PROBLEM TO WORK ON
Lay out the lines below as a Markdown table with the columns Row and Line, numbering each row and skipping blank lines. Leave the pictures out of your table.

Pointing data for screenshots
**********

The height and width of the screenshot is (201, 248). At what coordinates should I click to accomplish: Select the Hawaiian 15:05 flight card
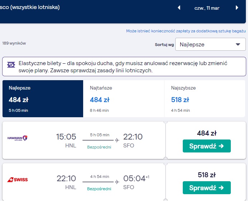[84, 140]
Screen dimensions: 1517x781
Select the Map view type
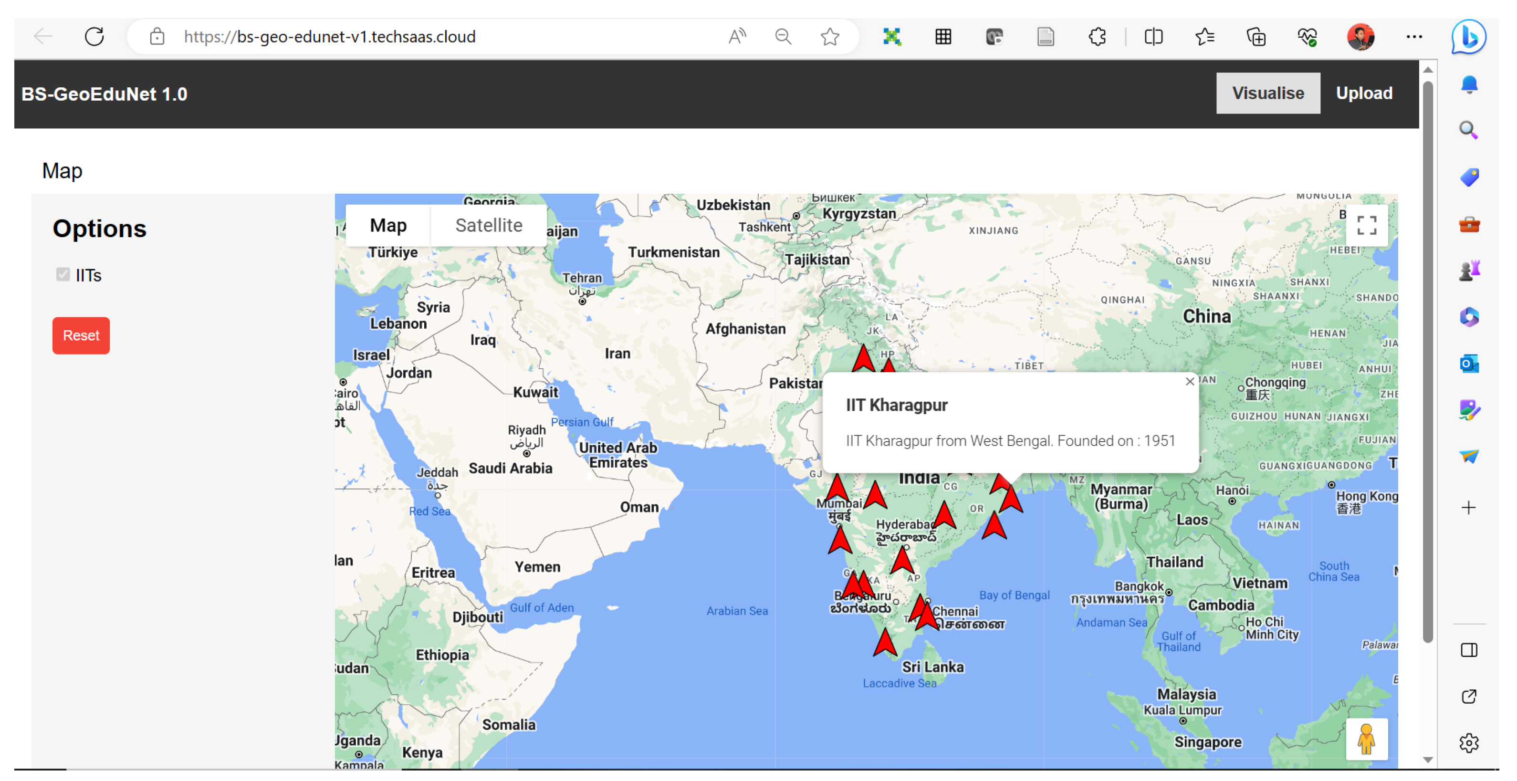coord(388,226)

**********

SOLUTION FOR THIS PROBLEM
| Row | Line |
|---|---|
| 1 | The height and width of the screenshot is (201, 248). At what coordinates should I click to accomplish: Select the Hawaiian 15:05 flight card |
| 2 | [84, 140] |
| 3 | Screen dimensions: 1517x781 |
| 4 | Select the Map view type |
| 5 | coord(388,226) |